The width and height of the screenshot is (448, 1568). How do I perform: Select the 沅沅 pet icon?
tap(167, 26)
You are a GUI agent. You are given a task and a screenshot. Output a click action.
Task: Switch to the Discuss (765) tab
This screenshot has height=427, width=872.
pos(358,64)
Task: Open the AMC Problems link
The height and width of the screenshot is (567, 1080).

==

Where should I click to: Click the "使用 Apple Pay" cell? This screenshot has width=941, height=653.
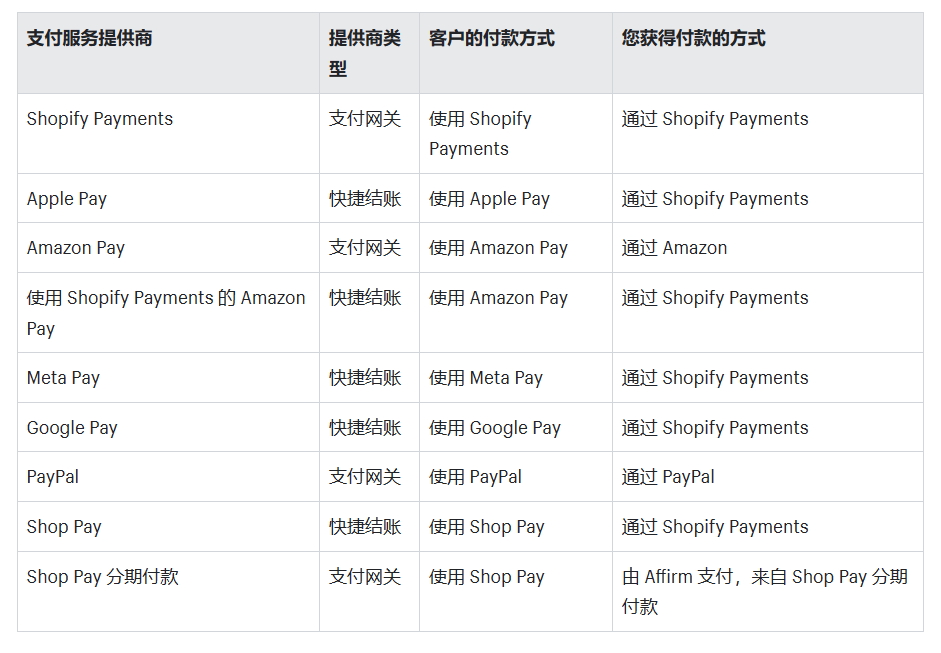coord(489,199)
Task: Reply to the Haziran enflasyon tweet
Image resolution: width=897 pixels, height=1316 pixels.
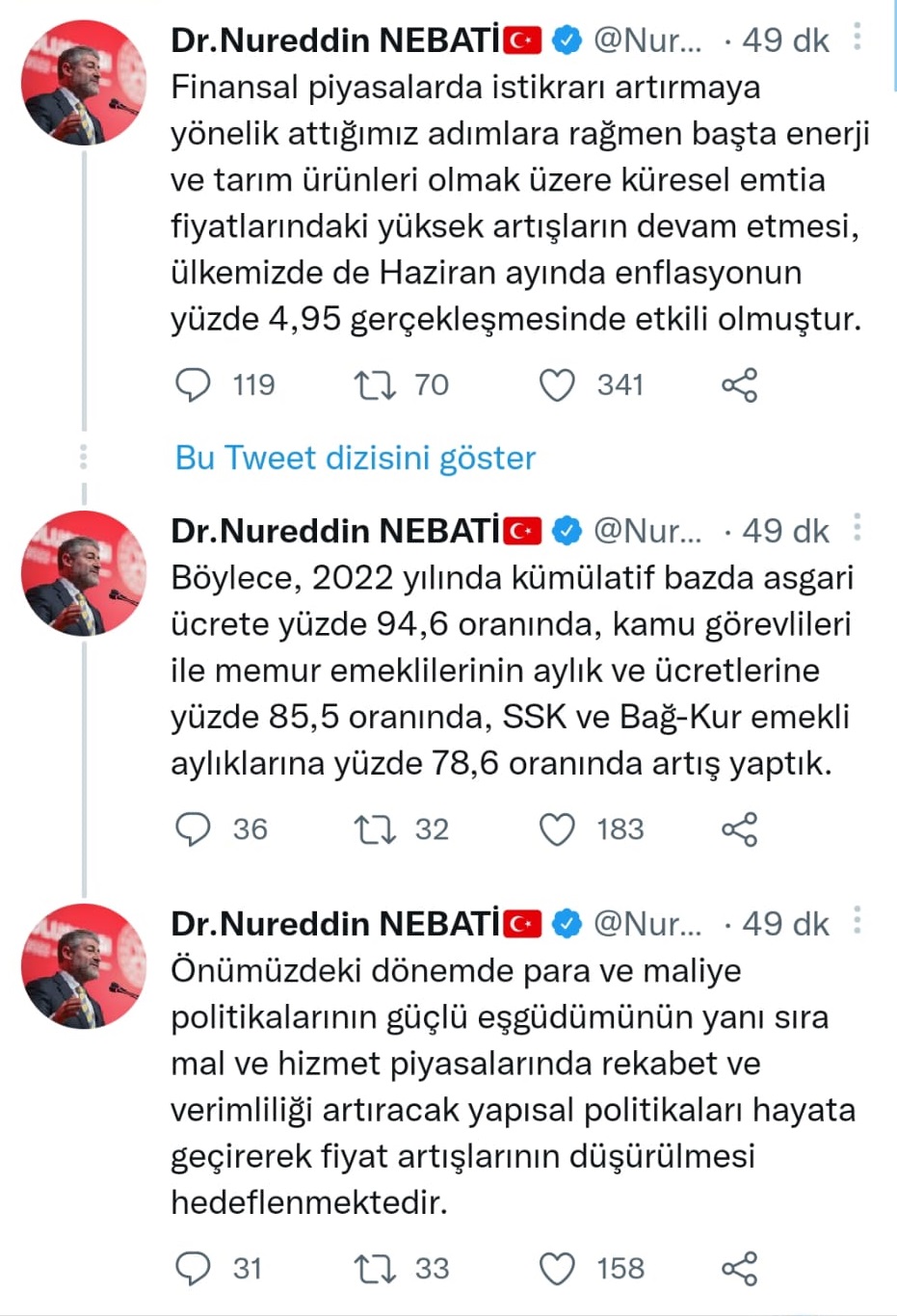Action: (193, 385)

* * *

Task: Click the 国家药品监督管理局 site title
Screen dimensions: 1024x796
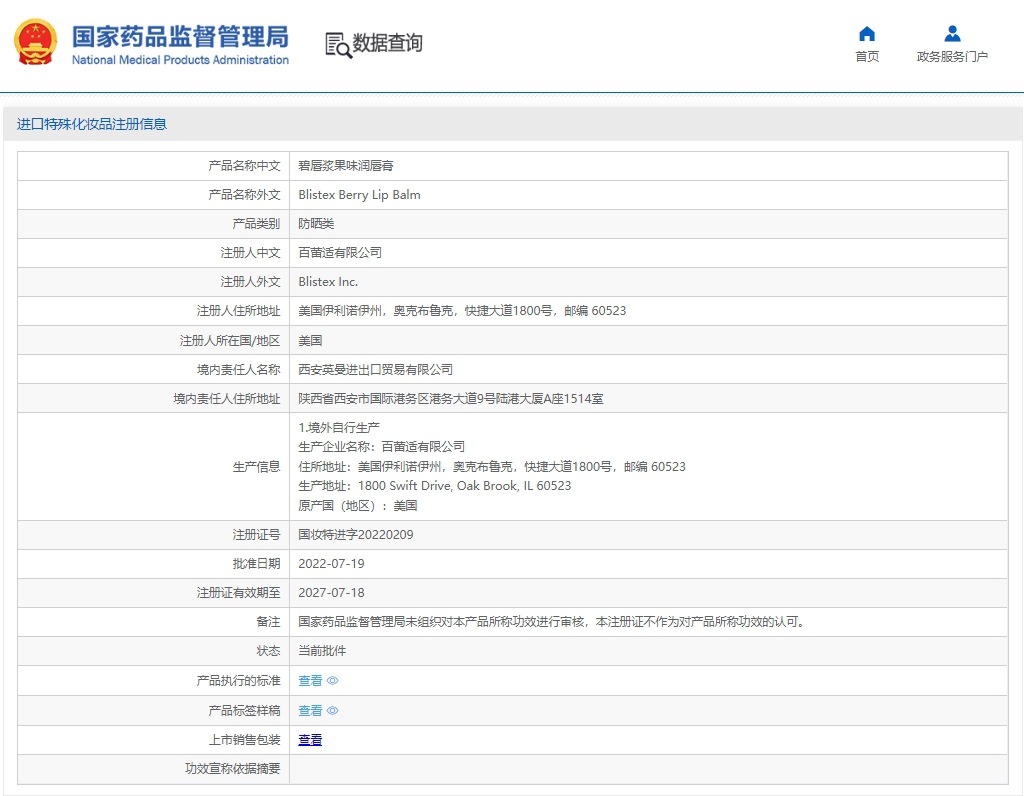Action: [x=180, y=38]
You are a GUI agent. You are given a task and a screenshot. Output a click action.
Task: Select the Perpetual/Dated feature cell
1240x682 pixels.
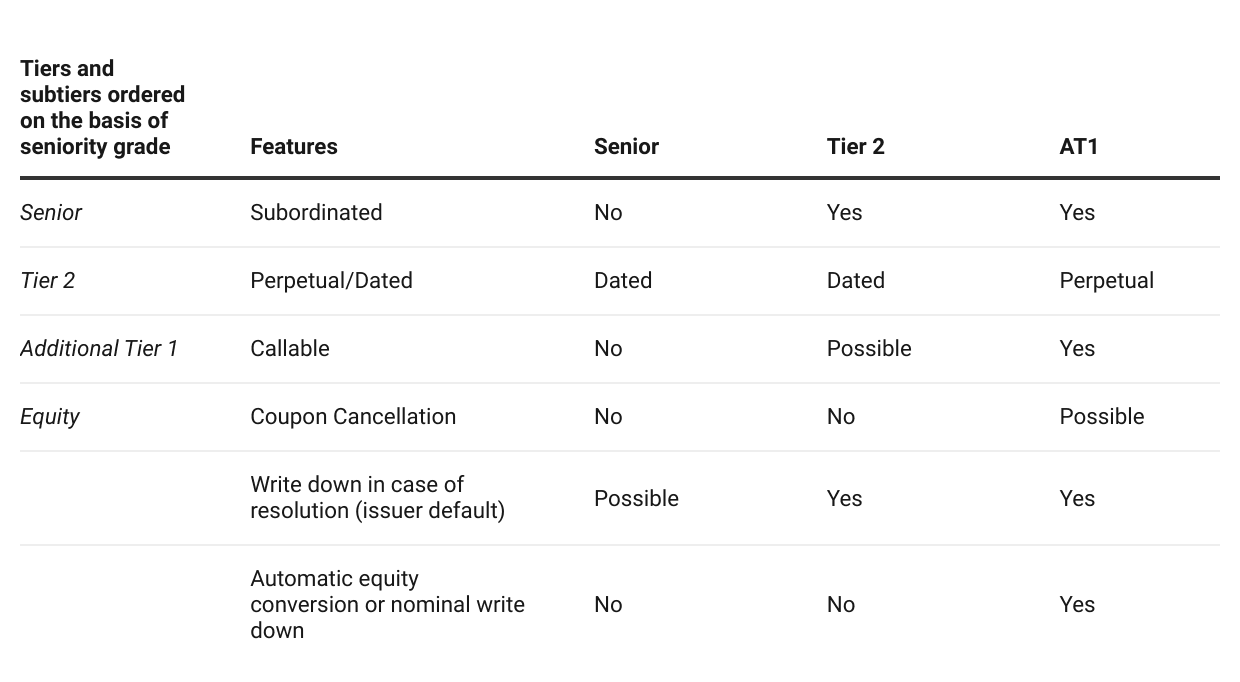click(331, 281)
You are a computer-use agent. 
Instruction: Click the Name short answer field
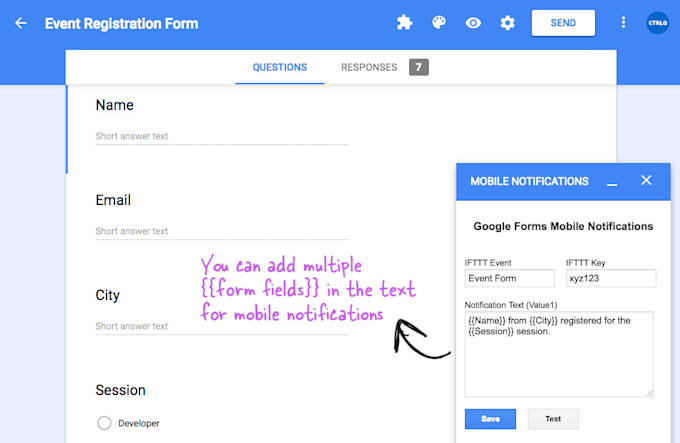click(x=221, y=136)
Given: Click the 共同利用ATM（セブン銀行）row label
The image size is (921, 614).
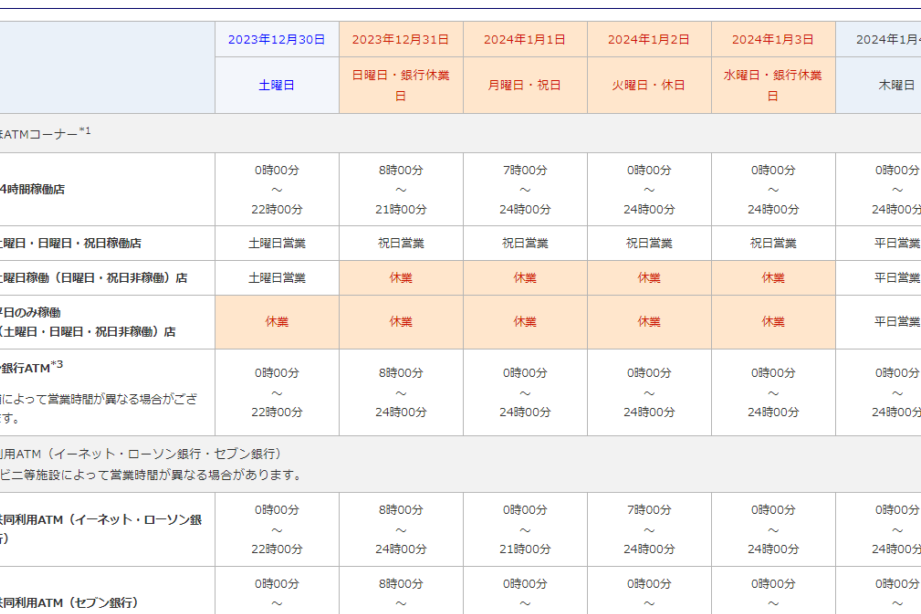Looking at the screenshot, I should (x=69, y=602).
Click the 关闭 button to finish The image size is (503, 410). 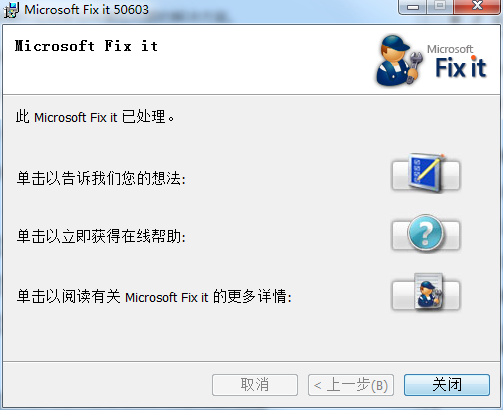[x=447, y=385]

WHAT THE TASK REQUIRES >> Out of the data above, set down the lines from the one with "The width and" to the one with "The height and", both included, exactly as written and with no additions.

RESPONSE BELOW >>
The width and height of the screenshot is (448, 1568). How do I perform: Select the 沅沅 pet icon?
tap(167, 26)
You are a GUI agent. You are given a task and a screenshot. Output a click action.
Task: Switch to the Discuss (765) tab
This screenshot has height=427, width=872.
pos(358,64)
Task: Open the AMC Problems link
The height and width of the screenshot is (567, 1080).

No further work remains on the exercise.